Don’t fall in: Warning signs likely to be posted at 2 swallow holes

by Michael Mosher on February 15, 2018

Post image for Don’t fall in: Warning signs likely to be posted at 2 swallow holes

The possibility of someone falling into one of the swallow holes in Wilson’s Creek — and being sucked underground — might soon lead to some warning signs at that location.

Errin Kemper, assistant director of Environmental Services, said the city will work with Ozark Greenways and the Springfield-Greene County Park Board to post appropriate signage near the swallow holes, which are a short distance from an Ozark Greenway trail.

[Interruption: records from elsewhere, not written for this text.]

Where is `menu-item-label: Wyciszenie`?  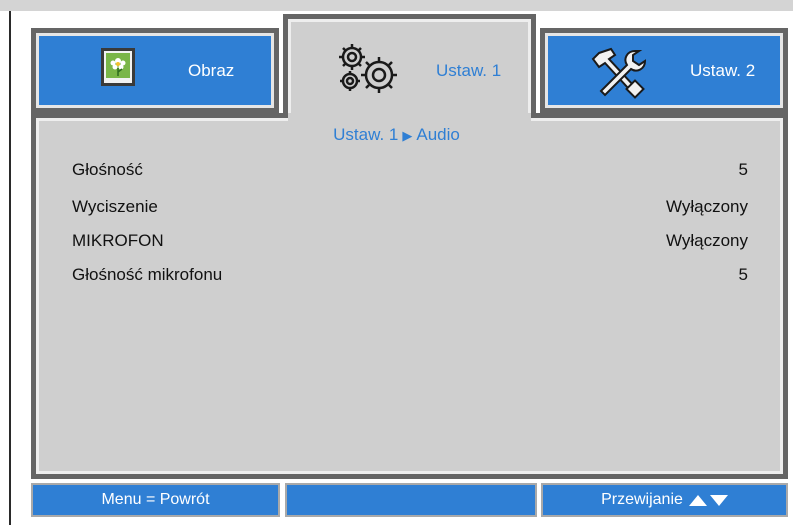
menu-item-label: Wyciszenie is located at coordinates (115, 206).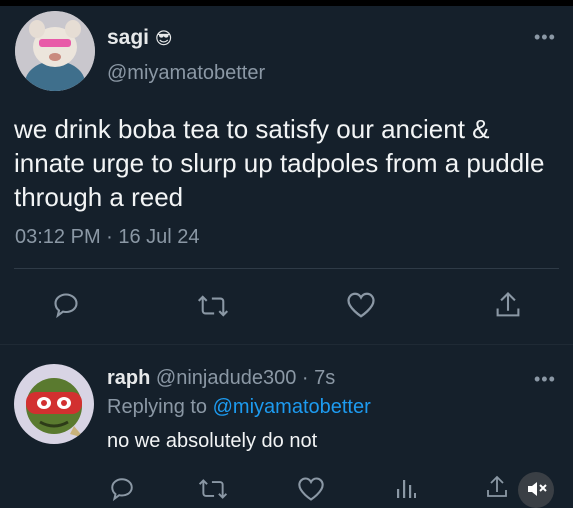 The width and height of the screenshot is (573, 508). What do you see at coordinates (55, 51) in the screenshot?
I see `author-avatar` at bounding box center [55, 51].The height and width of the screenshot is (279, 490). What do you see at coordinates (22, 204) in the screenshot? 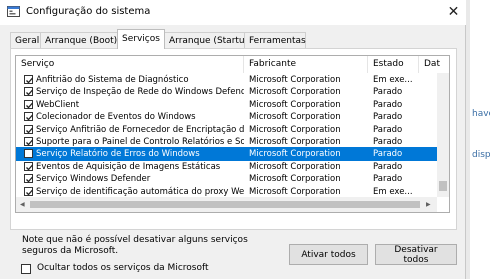
I see `scroll-left-icon: ◀` at bounding box center [22, 204].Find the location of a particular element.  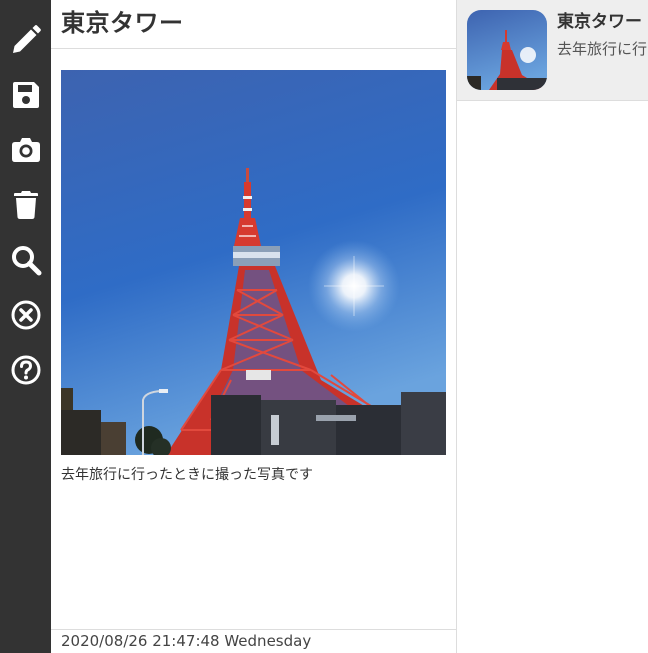

pencil-icon is located at coordinates (27, 39).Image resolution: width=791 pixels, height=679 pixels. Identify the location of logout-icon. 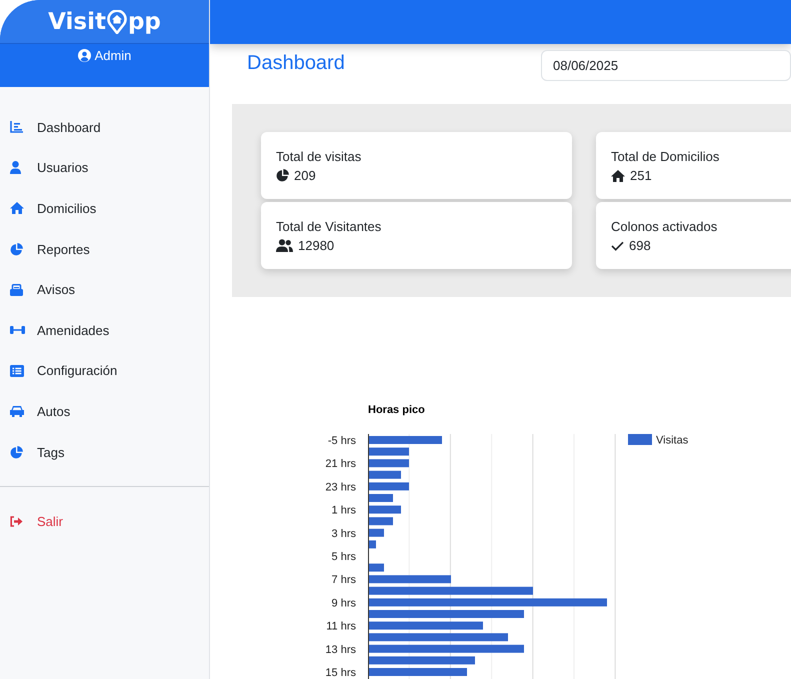
(16, 522).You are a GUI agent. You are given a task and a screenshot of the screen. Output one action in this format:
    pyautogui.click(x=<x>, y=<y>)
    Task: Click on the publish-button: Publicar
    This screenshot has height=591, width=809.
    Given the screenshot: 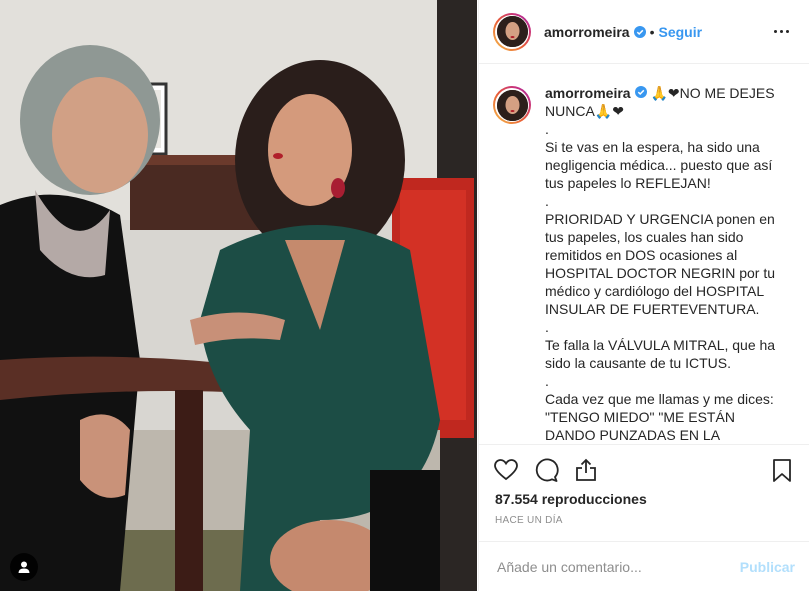 What is the action you would take?
    pyautogui.click(x=768, y=567)
    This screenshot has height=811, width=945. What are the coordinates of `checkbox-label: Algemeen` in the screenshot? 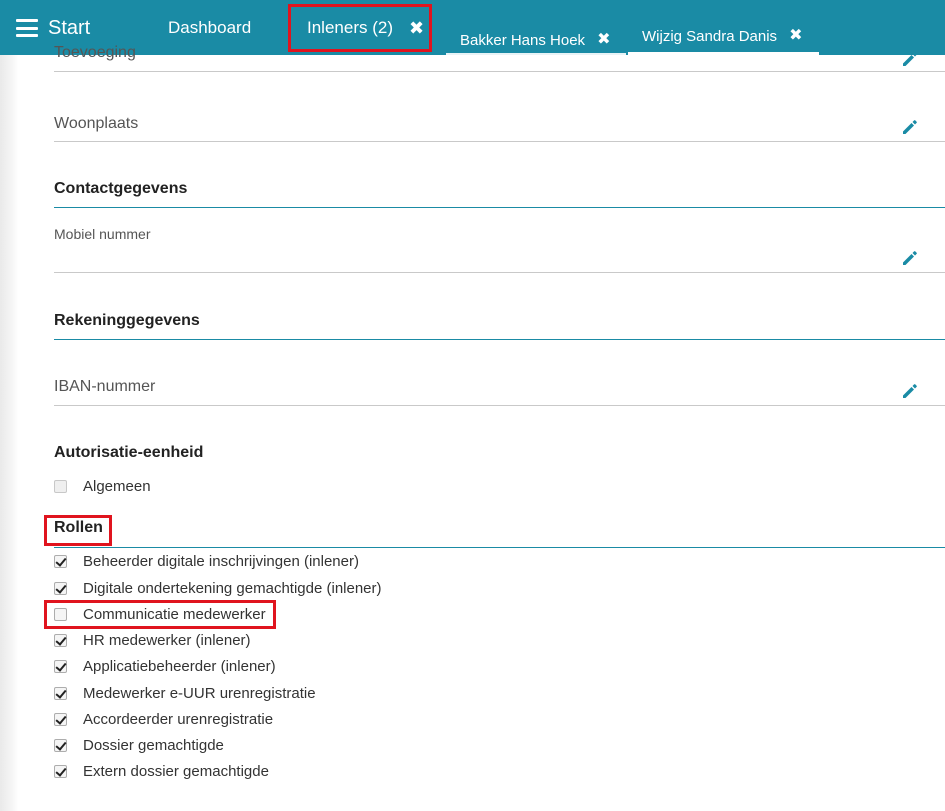 It's located at (117, 486).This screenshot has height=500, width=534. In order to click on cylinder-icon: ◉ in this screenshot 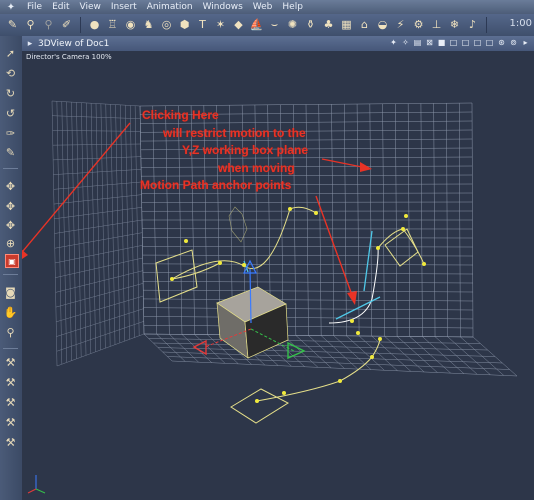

“The concern is that somebody could fall in if they didn’t know about it,” Kemper said Wednesday. “Warning signs are one of the things that has been discussed.”

The holes are south of the city’s wastewater treatment plant.

A three-foot-wide swallow hole appeared last year in the creek bed in Wilson’s Creek, and it has been sucking water underground ever since. It’s believed that water emerges at Rader Spring about a mile downstream.

In recent weeks, a much larger swallow hole six or seven feet wide suddenly appeared next to the original one. It appears to be funneling large amounts of water underground beneath the edge of the creek where curious visitors typically might stand to get a look at the unusual holes.

It’s unknown how far back the bank has been undercut. Last week, both swallow holes appeared to be large enough and deep enough that they could trap a human who happened to fall in.

Kemper said fencing the swallow holes off from public view wouldn’t work because the fencing likely would wash away the first time the creek floods.

The city is now trying to find the right wording on signs to convey how dangerous the swallow holes are, without encouraging more people to try to walk off the trail and see them.

Years ago, Kemper said the city posted warning signs and a fence around a large sinkhole on south Campbell Avenue. But that’s not an area where signs and fencing would typically wash away.

Kemper said he didn’t have a timeframe for when the warning signs at the swallow hole site might be installed.